TASK INSTRUCTIONS =>
State only how many lines below include the word "status".

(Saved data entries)
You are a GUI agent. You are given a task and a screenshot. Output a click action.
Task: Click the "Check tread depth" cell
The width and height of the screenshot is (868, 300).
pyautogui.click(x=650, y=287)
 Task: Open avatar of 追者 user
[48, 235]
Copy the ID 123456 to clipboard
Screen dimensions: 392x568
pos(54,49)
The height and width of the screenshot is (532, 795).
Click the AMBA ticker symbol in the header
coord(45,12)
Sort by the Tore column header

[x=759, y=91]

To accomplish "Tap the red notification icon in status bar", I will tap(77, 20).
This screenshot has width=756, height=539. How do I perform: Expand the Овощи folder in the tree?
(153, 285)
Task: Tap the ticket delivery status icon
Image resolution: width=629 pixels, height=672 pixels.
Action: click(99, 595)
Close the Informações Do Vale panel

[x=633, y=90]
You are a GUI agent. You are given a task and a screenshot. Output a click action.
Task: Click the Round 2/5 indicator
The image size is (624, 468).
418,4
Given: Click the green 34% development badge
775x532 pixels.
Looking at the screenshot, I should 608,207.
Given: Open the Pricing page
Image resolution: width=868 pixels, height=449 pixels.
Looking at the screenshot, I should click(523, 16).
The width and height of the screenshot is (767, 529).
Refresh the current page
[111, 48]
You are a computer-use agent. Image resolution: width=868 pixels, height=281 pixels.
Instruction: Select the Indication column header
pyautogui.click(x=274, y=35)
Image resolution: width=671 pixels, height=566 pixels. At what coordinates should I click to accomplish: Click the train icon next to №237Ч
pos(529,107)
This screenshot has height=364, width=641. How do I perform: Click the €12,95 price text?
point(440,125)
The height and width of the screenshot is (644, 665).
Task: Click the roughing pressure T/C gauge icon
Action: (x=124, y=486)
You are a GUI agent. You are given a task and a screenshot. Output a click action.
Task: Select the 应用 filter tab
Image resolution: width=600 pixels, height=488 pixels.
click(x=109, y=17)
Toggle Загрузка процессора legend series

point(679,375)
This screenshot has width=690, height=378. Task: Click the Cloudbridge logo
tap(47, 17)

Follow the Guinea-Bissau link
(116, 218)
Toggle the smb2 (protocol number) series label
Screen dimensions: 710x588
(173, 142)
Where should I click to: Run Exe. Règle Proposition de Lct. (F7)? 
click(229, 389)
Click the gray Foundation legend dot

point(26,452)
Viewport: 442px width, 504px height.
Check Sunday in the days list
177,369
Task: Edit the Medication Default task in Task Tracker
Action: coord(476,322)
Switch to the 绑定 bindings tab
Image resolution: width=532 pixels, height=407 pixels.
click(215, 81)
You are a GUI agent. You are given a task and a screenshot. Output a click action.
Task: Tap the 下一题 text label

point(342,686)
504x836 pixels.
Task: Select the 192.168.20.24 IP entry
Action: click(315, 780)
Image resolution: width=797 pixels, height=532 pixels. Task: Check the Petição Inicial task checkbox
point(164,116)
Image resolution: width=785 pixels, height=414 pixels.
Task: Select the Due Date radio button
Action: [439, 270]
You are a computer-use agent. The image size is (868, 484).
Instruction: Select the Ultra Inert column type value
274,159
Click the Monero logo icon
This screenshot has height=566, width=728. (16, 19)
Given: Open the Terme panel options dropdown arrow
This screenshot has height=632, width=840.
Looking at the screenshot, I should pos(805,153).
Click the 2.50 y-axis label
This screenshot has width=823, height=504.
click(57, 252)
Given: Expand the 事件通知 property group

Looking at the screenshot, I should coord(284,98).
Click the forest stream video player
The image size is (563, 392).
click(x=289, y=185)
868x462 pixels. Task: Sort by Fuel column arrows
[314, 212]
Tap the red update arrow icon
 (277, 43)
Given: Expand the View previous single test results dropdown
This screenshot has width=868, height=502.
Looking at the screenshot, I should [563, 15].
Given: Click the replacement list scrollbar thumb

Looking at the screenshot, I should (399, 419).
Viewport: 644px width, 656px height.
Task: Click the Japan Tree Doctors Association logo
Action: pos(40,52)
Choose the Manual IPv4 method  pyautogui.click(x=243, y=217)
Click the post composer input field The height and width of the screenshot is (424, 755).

COMPLETED TASK =>
2